Namun, kisah hati
akan lain ceritanya ketika kaki berpijak di luar komunitas shalih.
Heterogenitas benar-benar menguji konsepsi diri. Integritas keimanan terancam
di di ambang batas bila tak sigap. Pemakluman demi pemakluman, lama kelamaan
menjadi pembenaran dari setiap penyimpanan. Sedikit demi sedikit akhirnya
membukit. Kecil jadi besar, sembunyi menjadi terang-terangan dan sendiri
menjadi berkelompok. Ketika di ujung ke kritisan iman, diri ini merasa tak
berdaya. Benar-benar tak berdaya. Futur, ya, futur. Puncak kekritisan hati,
tempat bernaungnya iman.
Lalu, rasa rindu pun
muncul. Mendera jiwa yang haus akan selaksa kerinduan. Rindu saat-saat
ketenangan hati nan nikmatnya iman. Rindu kala jiwa merindukan Tuhannya,
semangat dakwah dan merindukan kematian. Kemuliaan dalam akhir hayatnya. Rindu
itu, benar-benar menggelora.
Raga pun akhirnya
tersungkur, pasrah dalam sujudnya. Air mata tak mampu dibendung. Benar-benar
titik krisis dalam hidup. Memohon dan memohon. Lalu, apakah dengan mudah kita
kembali?
Tidak, kawan. Justru
di saat inilah ujian sebenarnya. Pembuktian dan pembenaran. Jalan mana yang
akan engkau pilih, "Fujuraha wa Taqwaha". Ketika hati mulai
mengkisahkan pilihannya. Itulah dirimu selanjutnya.

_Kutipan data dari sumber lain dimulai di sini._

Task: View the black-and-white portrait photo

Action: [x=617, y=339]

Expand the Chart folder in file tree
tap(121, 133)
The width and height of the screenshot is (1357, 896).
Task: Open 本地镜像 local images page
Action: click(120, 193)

Kebenaran atau kesesatan.
Lalu, manakah yang akan kau pilih?
Jawabnya: Di manakah
letak keimananmu?
Di antara bait-bait kesadaran,
Berlabuhlah ia pada ketaatan
Di antara bait-bait keimanan,
Terbentanglah kesadaran: "tiada habisnya ia diperbincangkan!"